● Tasks to complete
A: In the commentary on the State Department terrorism report, reproduce the passage between "Yet those who" and "its oil fields.", inclusive, changing "explanations" to "justifications".
B: According to the commentary on the State Department terrorism report, who is the State Department's coordinator for counterterrorism?

● Extract provided

The State Department has now published its annual report on terrorism. The seeds of this report were planted in the Carter era, when peace at all costs was championed without any understanding of the world in general and the Middle East in particular. Iran is led by rational and calculated religious clerics, whose goals are openly declared and well-defined. The rationality one should expect to find in the State Department has dissipated in a haze of illusions, which are exacting a heavy toll. Meanwhile, only the Islamic State stands to outflank Iran, and that is only under the assumption that these two terrorist entities are on completely divergent paths. To be sure, that is quite the baseless assumption.
So what does the report say? There will be a dramatic 35% rise in global terrorist acts. Iran supports terrorist organizations all over the world and in the Middle East especially; it backs the Shiite fighters in Iraq, Hezbollah in Lebanon and in Syria, with arms, training, money and intelligence. And we haven’t even mentioned Syria yet, or Hamas and Islamic Jihad.
Yet those who with one hand sound the alarm over an increase in terror, while with the other help the perpetrators of said terror rule the roost by giving it nuclear weapons, must provide convincing explanations. The United States, with its utter foreign policy failures — from Iraq to Yemen to Syria to Egypt and Iran — is not forthcoming with such explanations. Russia is back on the Cold War track; the Islamic State group is emboldened by the conduct of the U.S. president and his team at the State Department; Iran is envisioning a nuclear bomb in its arsenal; and Saudi Arabia is looking on nervously as the carpet of reciprocity is being pulled out from under it and its oil fields.
Only a week before Secretary of State John Kerry, one of the pillars of this dangerous U.S. foreign policy, takes off to pursue the deal with Iran, Tina Kaidanow, the State Department’s coordinator for counterterrorism, tells us: “We continue to be very, very concerned about [the Islamic Revolutionary Guard Corps] activity as well as proxies that act on behalf of Iran.”
What then, is Kerry really unaware of the findings in the 388-page report? And does he not understand that the deal with Iran, the seeds for which were planted in the Carter era and now being cultivated by Obama, is terrorism itself, and that there is no need for any report to merely sit and collect dust again in the State Department cellar?
Where is Michael Moore when you need him? The State Department can see what is happening, but Kerry is on his way to a nuclear deal with the world’s leading sponsor of terrorism. Not much could be worse.

● Data section
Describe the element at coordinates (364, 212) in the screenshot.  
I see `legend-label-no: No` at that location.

● Written responses
A:
Yet those who with one hand sound the alarm over an increase in terror, while with the other help the perpetrators of said terror rule the roost by giving it nuclear weapons, must provide convincing justifications. The United States, with its utter foreign policy failures — from Iraq to Yemen to Syria to Egypt and Iran — is not forthcoming with such justifications. Russia is back on the Cold War track; the Islamic State group is emboldened by the conduct of the U.S. president and his team at the State Department; Iran is envisioning a nuclear bomb in its arsenal; and Saudi Arabia is looking on nervously as the carpet of reciprocity is being pulled out from under it and its oil fields.

B: Tina Kaidanow